Segment Open
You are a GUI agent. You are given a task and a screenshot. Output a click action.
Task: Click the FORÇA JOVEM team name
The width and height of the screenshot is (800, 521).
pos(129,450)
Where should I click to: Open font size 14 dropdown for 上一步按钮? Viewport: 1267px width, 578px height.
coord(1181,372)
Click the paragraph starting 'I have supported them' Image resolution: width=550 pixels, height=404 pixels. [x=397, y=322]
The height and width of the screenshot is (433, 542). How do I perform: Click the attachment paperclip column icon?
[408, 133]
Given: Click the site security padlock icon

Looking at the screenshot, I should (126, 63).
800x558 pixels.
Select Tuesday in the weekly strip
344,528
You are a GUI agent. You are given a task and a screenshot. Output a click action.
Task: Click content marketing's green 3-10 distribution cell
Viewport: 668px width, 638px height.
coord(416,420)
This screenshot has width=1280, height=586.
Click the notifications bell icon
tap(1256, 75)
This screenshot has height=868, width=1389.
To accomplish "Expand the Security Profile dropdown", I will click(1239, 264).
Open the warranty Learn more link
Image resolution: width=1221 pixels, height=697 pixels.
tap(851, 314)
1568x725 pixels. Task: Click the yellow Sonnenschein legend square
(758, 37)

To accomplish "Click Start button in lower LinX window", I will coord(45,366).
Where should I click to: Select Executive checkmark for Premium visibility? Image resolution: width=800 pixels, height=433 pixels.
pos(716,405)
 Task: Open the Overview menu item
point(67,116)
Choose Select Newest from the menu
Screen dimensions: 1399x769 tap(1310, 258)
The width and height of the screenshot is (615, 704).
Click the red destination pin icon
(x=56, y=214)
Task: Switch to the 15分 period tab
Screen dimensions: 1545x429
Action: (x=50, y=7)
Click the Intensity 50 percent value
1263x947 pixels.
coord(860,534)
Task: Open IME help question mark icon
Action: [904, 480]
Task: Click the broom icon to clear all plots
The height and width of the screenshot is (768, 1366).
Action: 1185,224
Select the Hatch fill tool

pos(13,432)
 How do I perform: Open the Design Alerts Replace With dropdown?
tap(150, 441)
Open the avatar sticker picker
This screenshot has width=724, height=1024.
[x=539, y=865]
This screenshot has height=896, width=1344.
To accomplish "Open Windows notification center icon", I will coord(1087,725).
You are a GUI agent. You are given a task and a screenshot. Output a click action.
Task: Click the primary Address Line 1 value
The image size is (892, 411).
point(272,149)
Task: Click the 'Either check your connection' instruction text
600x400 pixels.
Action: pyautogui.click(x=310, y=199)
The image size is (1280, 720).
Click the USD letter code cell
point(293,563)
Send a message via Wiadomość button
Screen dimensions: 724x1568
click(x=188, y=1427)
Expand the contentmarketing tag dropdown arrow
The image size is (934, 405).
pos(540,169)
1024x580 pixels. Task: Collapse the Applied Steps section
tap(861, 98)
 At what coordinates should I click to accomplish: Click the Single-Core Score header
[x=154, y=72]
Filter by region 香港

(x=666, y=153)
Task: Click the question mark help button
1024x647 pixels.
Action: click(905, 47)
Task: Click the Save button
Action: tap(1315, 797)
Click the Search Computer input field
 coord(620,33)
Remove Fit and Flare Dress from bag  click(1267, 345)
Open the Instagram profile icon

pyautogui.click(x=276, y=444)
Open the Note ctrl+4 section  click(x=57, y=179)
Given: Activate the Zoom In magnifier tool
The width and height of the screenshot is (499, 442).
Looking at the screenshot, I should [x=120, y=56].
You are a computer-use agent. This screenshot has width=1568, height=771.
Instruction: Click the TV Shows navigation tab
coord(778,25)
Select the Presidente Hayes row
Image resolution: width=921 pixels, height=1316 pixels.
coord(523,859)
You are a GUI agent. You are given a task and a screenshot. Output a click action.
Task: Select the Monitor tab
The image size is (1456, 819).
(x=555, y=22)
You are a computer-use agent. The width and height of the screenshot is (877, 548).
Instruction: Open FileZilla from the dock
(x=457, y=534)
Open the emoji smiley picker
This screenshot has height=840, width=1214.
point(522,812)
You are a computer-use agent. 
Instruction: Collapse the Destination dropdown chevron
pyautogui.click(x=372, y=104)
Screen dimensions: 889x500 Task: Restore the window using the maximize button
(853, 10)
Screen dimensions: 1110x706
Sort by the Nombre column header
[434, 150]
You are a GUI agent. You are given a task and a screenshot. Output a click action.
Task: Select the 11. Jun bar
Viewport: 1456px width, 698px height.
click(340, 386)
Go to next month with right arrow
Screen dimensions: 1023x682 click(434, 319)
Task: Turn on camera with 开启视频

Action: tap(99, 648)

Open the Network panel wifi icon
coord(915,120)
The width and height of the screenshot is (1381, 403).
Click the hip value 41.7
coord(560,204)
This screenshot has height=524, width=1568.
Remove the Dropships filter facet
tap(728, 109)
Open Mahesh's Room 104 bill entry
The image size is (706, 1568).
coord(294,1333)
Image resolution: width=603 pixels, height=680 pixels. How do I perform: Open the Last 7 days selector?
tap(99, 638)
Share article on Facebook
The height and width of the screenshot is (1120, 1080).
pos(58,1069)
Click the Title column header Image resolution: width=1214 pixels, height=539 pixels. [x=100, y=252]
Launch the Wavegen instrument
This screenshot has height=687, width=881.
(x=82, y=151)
Segment Closed
Return every entry exactly as given.

Result for this exercise
You are a GUI agent. You are given a task and a screenshot. Output a click action.
Task: Click the FORÇA JOVEM team name
The width and height of the screenshot is (800, 521).
pos(129,450)
Where should I click to: Open font size 14 dropdown for 上一步按钮? Viewport: 1267px width, 578px height.
coord(1181,372)
Click the paragraph starting 'I have supported them' Image resolution: width=550 pixels, height=404 pixels. [x=397, y=322]
The height and width of the screenshot is (433, 542). How do I perform: Click the attachment paperclip column icon?
[408, 133]
Given: Click the site security padlock icon

Looking at the screenshot, I should (126, 63).
800x558 pixels.
Select Tuesday in the weekly strip
344,528
You are a GUI agent. You are given a task and a screenshot. Output a click action.
Task: Click content marketing's green 3-10 distribution cell
Viewport: 668px width, 638px height.
coord(416,420)
This screenshot has width=1280, height=586.
Click the notifications bell icon
tap(1256, 75)
This screenshot has height=868, width=1389.
To accomplish "Expand the Security Profile dropdown", I will click(1239, 264).
Open the warranty Learn more link
Image resolution: width=1221 pixels, height=697 pixels.
tap(851, 314)
1568x725 pixels. Task: Click the yellow Sonnenschein legend square
(758, 37)

To accomplish "Click Start button in lower LinX window", I will coord(45,366).
Where should I click to: Select Executive checkmark for Premium visibility? Image resolution: width=800 pixels, height=433 pixels.
pos(716,405)
 Task: Open the Overview menu item
point(67,116)
Choose Select Newest from the menu
Screen dimensions: 1399x769 tap(1310, 258)
The width and height of the screenshot is (615, 704).
Click the red destination pin icon
(x=56, y=214)
Task: Switch to the 15分 period tab
Screen dimensions: 1545x429
Action: (x=50, y=7)
Click the Intensity 50 percent value
1263x947 pixels.
coord(860,534)
Task: Open IME help question mark icon
Action: [904, 480]
Task: Click the broom icon to clear all plots
The height and width of the screenshot is (768, 1366).
Action: 1185,224
Select the Hatch fill tool

pos(13,432)
 How do I perform: Open the Design Alerts Replace With dropdown?
tap(150, 441)
Open the avatar sticker picker
This screenshot has width=724, height=1024.
[x=539, y=865]
This screenshot has height=896, width=1344.
To accomplish "Open Windows notification center icon", I will coord(1087,725).
You are a GUI agent. You are given a task and a screenshot. Output a click action.
Task: Click the primary Address Line 1 value
The image size is (892, 411).
point(272,149)
Task: Click the 'Either check your connection' instruction text
600x400 pixels.
Action: pyautogui.click(x=310, y=199)
The image size is (1280, 720).
Click the USD letter code cell
point(293,563)
Send a message via Wiadomość button
Screen dimensions: 724x1568
click(x=188, y=1427)
Expand the contentmarketing tag dropdown arrow
The image size is (934, 405).
pos(540,169)
1024x580 pixels. Task: Collapse the Applied Steps section
tap(861, 98)
 At what coordinates should I click to accomplish: Click the Single-Core Score header
[x=154, y=72]
Filter by region 香港

(x=666, y=153)
Task: Click the question mark help button
1024x647 pixels.
Action: click(905, 47)
Task: Click the Save button
Action: tap(1315, 797)
Click the Search Computer input field
 coord(620,33)
Remove Fit and Flare Dress from bag  click(1267, 345)
Open the Instagram profile icon

pyautogui.click(x=276, y=444)
Open the Note ctrl+4 section  click(x=57, y=179)
Given: Activate the Zoom In magnifier tool
The width and height of the screenshot is (499, 442).
Looking at the screenshot, I should [x=120, y=56].
You are a computer-use agent. This screenshot has width=1568, height=771.
Instruction: Click the TV Shows navigation tab
coord(778,25)
Select the Presidente Hayes row
Image resolution: width=921 pixels, height=1316 pixels.
coord(523,859)
You are a GUI agent. You are given a task and a screenshot. Output a click action.
Task: Select the Monitor tab
The image size is (1456, 819).
(x=555, y=22)
You are a computer-use agent. The width and height of the screenshot is (877, 548).
Instruction: Open FileZilla from the dock
(x=457, y=534)
Open the emoji smiley picker
This screenshot has height=840, width=1214.
point(522,812)
You are a computer-use agent. 
Instruction: Collapse the Destination dropdown chevron
pyautogui.click(x=372, y=104)
Screen dimensions: 889x500 Task: Restore the window using the maximize button
(853, 10)
Screen dimensions: 1110x706
Sort by the Nombre column header
[434, 150]
You are a GUI agent. You are given a task and a screenshot. Output a click action.
Task: Select the 11. Jun bar
Viewport: 1456px width, 698px height.
click(340, 386)
Go to next month with right arrow
Screen dimensions: 1023x682 click(434, 319)
Task: Turn on camera with 开启视频

Action: tap(99, 648)

Open the Network panel wifi icon
coord(915,120)
The width and height of the screenshot is (1381, 403).
Click the hip value 41.7
coord(560,204)
This screenshot has height=524, width=1568.
Remove the Dropships filter facet
tap(728, 109)
Open Mahesh's Room 104 bill entry
The image size is (706, 1568).
coord(294,1333)
Image resolution: width=603 pixels, height=680 pixels. How do I perform: Open the Last 7 days selector?
tap(99, 638)
Share article on Facebook
The height and width of the screenshot is (1120, 1080).
pos(58,1069)
Click the Title column header Image resolution: width=1214 pixels, height=539 pixels. [x=100, y=252]
Launch the Wavegen instrument
This screenshot has height=687, width=881.
(x=82, y=151)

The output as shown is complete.